*ACTIVITY:* The answer must be every line from the entries below that includes "agent".

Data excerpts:

-- Opening Marker --

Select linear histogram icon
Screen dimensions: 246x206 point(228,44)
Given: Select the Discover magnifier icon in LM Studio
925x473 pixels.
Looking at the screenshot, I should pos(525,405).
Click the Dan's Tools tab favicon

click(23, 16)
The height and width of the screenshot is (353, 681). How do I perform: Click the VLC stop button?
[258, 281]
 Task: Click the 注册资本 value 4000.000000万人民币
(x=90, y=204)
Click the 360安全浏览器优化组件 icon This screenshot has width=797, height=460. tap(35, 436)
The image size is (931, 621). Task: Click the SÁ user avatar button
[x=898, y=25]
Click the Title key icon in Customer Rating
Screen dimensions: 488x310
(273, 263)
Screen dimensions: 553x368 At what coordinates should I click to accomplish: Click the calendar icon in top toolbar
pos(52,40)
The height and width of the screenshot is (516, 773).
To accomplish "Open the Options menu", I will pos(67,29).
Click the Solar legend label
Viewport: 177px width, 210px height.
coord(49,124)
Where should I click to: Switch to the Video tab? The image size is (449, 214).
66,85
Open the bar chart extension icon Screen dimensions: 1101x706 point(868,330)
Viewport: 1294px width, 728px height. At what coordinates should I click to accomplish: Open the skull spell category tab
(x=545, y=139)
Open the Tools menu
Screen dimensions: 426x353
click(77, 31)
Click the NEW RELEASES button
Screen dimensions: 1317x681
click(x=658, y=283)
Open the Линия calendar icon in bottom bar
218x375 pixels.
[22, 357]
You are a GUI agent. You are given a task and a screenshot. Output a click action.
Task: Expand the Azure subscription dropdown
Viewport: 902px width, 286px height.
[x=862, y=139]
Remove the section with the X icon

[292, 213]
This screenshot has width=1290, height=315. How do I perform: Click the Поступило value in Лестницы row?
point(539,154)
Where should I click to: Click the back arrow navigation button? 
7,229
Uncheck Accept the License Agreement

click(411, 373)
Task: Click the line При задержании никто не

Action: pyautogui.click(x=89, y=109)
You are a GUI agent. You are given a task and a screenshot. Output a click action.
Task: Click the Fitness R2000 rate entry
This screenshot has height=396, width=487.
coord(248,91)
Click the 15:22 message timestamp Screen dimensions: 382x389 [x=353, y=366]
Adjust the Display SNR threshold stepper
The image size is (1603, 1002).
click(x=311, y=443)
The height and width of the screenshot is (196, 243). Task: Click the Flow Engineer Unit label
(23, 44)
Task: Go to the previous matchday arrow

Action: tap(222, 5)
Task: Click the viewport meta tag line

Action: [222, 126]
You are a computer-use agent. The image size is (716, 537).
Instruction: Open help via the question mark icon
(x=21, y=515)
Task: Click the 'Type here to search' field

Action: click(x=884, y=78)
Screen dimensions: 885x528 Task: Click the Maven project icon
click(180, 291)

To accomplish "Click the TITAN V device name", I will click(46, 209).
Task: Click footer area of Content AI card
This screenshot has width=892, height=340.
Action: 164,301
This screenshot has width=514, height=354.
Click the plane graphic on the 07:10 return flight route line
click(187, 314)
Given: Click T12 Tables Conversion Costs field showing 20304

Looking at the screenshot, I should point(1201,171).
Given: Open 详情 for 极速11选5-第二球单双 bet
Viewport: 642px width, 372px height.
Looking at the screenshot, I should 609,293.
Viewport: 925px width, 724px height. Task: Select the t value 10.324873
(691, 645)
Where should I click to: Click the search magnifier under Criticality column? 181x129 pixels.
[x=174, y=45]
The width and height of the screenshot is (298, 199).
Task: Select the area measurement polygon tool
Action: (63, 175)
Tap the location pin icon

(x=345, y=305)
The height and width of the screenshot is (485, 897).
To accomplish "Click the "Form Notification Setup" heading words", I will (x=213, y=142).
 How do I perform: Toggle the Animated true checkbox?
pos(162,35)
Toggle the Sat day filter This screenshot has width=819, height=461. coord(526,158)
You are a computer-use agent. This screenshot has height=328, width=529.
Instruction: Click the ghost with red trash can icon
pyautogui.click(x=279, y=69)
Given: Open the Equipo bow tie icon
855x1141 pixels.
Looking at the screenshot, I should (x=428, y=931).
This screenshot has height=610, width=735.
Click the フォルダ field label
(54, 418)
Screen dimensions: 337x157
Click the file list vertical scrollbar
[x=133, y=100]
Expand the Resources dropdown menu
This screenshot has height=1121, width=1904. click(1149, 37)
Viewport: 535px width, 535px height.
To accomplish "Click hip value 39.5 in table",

-- Closing Marker --

*TASK SOLUTION:*
You are a GUI agent. You are given a task and a screenshot. Output a click action.
You are a GUI agent. You are given a task and a screenshot. Output a click action.
You are a computer-use agent. The image size is (716, 537).
You are a computer-use agent. This screenshot has height=328, width=529.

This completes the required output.